Task details
Please write out the listing exactly, leaving each picture out.

START Records supplied

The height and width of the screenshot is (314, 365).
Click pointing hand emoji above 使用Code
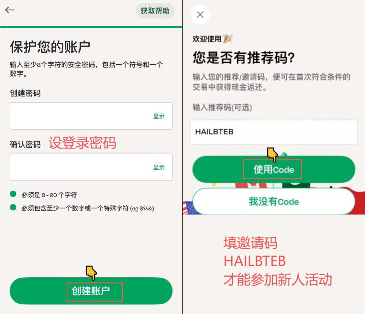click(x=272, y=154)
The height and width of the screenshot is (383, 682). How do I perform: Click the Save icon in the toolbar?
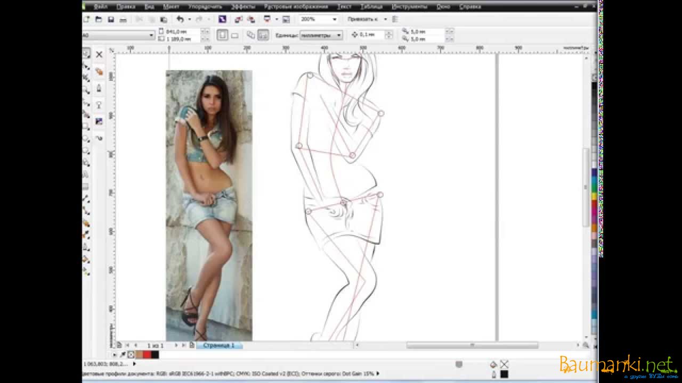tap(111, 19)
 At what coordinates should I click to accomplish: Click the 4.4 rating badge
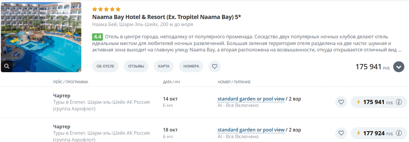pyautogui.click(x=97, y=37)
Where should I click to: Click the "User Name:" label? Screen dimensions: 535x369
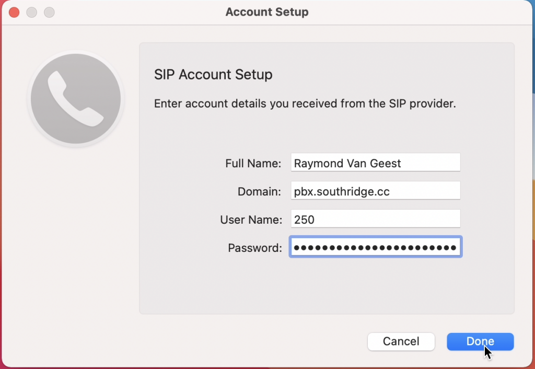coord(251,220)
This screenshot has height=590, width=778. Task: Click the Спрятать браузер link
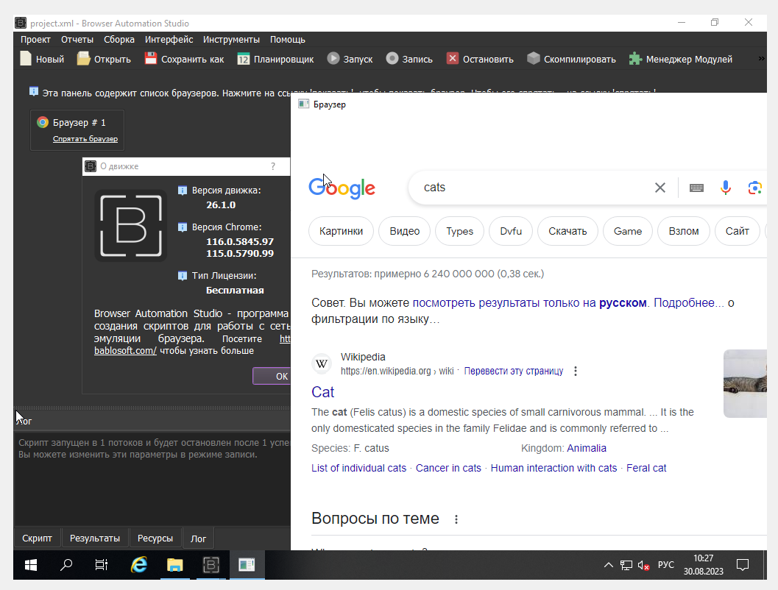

END Records supplied

Exercise output
The height and width of the screenshot is (314, 365).
Click pointing hand emoji above 使用Code
click(x=272, y=154)
The height and width of the screenshot is (383, 682). How do I perform: Click the Save icon in the toolbar?
tap(111, 19)
 At what coordinates should I click to accomplish: Click the 4.4 rating badge
pyautogui.click(x=97, y=37)
Where should I click to: Click the "User Name:" label? Screen dimensions: 535x369
coord(251,220)
This screenshot has height=590, width=778. Task: Click the Спрятать браузер link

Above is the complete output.